▸ Required action: Return the records in full, exactly as given.

START Material for the task

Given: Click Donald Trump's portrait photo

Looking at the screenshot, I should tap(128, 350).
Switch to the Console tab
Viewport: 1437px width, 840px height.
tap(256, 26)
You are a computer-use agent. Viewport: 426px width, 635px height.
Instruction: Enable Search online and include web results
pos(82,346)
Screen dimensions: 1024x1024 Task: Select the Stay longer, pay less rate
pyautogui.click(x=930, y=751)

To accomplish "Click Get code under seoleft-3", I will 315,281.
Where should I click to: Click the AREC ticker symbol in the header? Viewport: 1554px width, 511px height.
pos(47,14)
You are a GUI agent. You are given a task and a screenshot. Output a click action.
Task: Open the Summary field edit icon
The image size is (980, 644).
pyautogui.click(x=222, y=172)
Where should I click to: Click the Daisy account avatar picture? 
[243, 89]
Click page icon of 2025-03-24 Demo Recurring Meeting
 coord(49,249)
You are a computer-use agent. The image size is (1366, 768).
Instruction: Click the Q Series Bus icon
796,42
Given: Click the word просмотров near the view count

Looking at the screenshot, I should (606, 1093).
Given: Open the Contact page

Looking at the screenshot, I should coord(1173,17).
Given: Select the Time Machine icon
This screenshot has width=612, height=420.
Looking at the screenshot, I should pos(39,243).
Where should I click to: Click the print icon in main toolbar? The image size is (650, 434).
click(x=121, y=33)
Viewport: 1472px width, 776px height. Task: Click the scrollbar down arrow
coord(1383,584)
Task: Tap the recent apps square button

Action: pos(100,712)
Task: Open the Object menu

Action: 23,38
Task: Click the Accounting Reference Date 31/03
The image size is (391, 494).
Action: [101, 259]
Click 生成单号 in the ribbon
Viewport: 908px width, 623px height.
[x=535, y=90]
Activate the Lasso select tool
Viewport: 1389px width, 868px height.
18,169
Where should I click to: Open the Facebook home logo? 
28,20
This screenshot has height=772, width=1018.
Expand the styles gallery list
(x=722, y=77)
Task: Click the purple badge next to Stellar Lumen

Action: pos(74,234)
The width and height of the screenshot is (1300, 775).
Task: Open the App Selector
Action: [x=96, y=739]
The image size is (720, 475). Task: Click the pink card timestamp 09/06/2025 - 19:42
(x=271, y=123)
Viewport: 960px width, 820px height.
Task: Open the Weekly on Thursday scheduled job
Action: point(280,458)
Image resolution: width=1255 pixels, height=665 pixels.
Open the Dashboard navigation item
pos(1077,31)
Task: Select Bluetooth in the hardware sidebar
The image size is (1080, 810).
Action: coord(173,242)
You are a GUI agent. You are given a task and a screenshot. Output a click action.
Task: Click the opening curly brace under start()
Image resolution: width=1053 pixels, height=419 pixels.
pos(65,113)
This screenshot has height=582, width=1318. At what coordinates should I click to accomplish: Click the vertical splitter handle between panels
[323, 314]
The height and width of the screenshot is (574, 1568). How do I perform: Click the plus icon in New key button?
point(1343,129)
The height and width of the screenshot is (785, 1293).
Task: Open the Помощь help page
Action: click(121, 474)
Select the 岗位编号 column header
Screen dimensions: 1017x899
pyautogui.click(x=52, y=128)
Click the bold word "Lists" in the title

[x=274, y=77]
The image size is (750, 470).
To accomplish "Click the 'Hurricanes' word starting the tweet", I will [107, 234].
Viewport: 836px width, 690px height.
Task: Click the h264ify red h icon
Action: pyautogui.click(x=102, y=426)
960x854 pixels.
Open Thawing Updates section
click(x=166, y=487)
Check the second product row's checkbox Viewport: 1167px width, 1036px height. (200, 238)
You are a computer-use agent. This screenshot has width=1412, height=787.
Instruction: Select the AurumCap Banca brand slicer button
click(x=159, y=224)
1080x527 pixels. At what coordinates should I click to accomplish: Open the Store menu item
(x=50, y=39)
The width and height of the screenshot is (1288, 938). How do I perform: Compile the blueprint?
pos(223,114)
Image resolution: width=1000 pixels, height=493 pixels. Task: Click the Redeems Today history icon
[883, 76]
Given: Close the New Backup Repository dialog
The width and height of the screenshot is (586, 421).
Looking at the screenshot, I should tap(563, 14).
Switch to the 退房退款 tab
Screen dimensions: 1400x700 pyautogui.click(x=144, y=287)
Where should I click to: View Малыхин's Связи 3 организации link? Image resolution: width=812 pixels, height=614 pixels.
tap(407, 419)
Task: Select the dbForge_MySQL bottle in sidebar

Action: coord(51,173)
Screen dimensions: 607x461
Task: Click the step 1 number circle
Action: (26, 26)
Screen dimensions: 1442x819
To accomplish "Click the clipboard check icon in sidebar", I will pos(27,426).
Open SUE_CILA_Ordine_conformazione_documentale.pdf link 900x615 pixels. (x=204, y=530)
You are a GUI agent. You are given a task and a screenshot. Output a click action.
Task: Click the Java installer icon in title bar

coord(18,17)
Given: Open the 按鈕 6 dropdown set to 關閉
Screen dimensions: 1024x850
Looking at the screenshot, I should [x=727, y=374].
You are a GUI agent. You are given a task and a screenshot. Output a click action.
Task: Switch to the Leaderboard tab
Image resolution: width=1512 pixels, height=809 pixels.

END Material for the task

▸ Task solution:
Given: Click Donald Trump's portrait photo

Looking at the screenshot, I should tap(128, 350).
Switch to the Console tab
Viewport: 1437px width, 840px height.
tap(256, 26)
You are a computer-use agent. Viewport: 426px width, 635px height.
Instruction: Enable Search online and include web results
pos(82,346)
Screen dimensions: 1024x1024 Task: Select the Stay longer, pay less rate
pyautogui.click(x=930, y=751)

To accomplish "Click Get code under seoleft-3", I will 315,281.
Where should I click to: Click the AREC ticker symbol in the header? Viewport: 1554px width, 511px height.
pos(47,14)
You are a GUI agent. You are given a task and a screenshot. Output a click action.
Task: Open the Summary field edit icon
The image size is (980, 644).
pyautogui.click(x=222, y=172)
Where should I click to: Click the Daisy account avatar picture? 
[243, 89]
Click page icon of 2025-03-24 Demo Recurring Meeting
 coord(49,249)
You are a computer-use agent. The image size is (1366, 768).
Instruction: Click the Q Series Bus icon
796,42
Given: Click the word просмотров near the view count

Looking at the screenshot, I should (606, 1093).
Given: Open the Contact page

Looking at the screenshot, I should coord(1173,17).
Given: Select the Time Machine icon
This screenshot has width=612, height=420.
Looking at the screenshot, I should pos(39,243).
Where should I click to: Click the print icon in main toolbar? The image size is (650, 434).
click(x=121, y=33)
Viewport: 1472px width, 776px height. Task: Click the scrollbar down arrow
coord(1383,584)
Task: Tap the recent apps square button

Action: pos(100,712)
Task: Open the Object menu

Action: 23,38
Task: Click the Accounting Reference Date 31/03
The image size is (391, 494).
Action: [101, 259]
Click 生成单号 in the ribbon
Viewport: 908px width, 623px height.
[x=535, y=90]
Activate the Lasso select tool
Viewport: 1389px width, 868px height.
18,169
Where should I click to: Open the Facebook home logo? 
28,20
This screenshot has height=772, width=1018.
Expand the styles gallery list
(x=722, y=77)
Task: Click the purple badge next to Stellar Lumen

Action: pos(74,234)
The width and height of the screenshot is (1300, 775).
Task: Open the App Selector
Action: [x=96, y=739]
The image size is (720, 475). Task: Click the pink card timestamp 09/06/2025 - 19:42
(x=271, y=123)
Viewport: 960px width, 820px height.
Task: Open the Weekly on Thursday scheduled job
Action: point(280,458)
Image resolution: width=1255 pixels, height=665 pixels.
Open the Dashboard navigation item
pos(1077,31)
Task: Select Bluetooth in the hardware sidebar
The image size is (1080, 810).
Action: coord(173,242)
You are a GUI agent. You are given a task and a screenshot. Output a click action.
Task: Click the opening curly brace under start()
Image resolution: width=1053 pixels, height=419 pixels.
pos(65,113)
This screenshot has height=582, width=1318. At what coordinates should I click to accomplish: Click the vertical splitter handle between panels
[323, 314]
The height and width of the screenshot is (574, 1568). How do I perform: Click the plus icon in New key button?
point(1343,129)
The height and width of the screenshot is (785, 1293).
Task: Open the Помощь help page
Action: click(121, 474)
Select the 岗位编号 column header
Screen dimensions: 1017x899
pyautogui.click(x=52, y=128)
Click the bold word "Lists" in the title

[x=274, y=77]
The image size is (750, 470).
To accomplish "Click the 'Hurricanes' word starting the tweet", I will [107, 234].
Viewport: 836px width, 690px height.
Task: Click the h264ify red h icon
Action: pyautogui.click(x=102, y=426)
960x854 pixels.
Open Thawing Updates section
click(x=166, y=487)
Check the second product row's checkbox Viewport: 1167px width, 1036px height. (200, 238)
You are a computer-use agent. This screenshot has width=1412, height=787.
Instruction: Select the AurumCap Banca brand slicer button
click(x=159, y=224)
1080x527 pixels. At what coordinates should I click to accomplish: Open the Store menu item
(x=50, y=39)
The width and height of the screenshot is (1288, 938). How do I perform: Compile the blueprint?
pos(223,114)
Image resolution: width=1000 pixels, height=493 pixels. Task: Click the Redeems Today history icon
[883, 76]
Given: Close the New Backup Repository dialog
The width and height of the screenshot is (586, 421).
Looking at the screenshot, I should tap(563, 14).
Switch to the 退房退款 tab
Screen dimensions: 1400x700 pyautogui.click(x=144, y=287)
Where should I click to: View Малыхин's Связи 3 организации link? Image resolution: width=812 pixels, height=614 pixels.
tap(407, 419)
Task: Select the dbForge_MySQL bottle in sidebar

Action: coord(51,173)
Screen dimensions: 607x461
Task: Click the step 1 number circle
Action: (26, 26)
Screen dimensions: 1442x819
To accomplish "Click the clipboard check icon in sidebar", I will pos(27,426).
Open SUE_CILA_Ordine_conformazione_documentale.pdf link 900x615 pixels. (x=204, y=530)
You are a GUI agent. You are given a task and a screenshot. Output a click action.
Task: Click the Java installer icon in title bar

coord(18,17)
Given: Open the 按鈕 6 dropdown set to 關閉
Screen dimensions: 1024x850
Looking at the screenshot, I should [x=727, y=374].
You are a GUI agent. You are given a task and a screenshot. Output a click action.
Task: Switch to the Leaderboard tab
Image resolution: width=1512 pixels, height=809 pixels.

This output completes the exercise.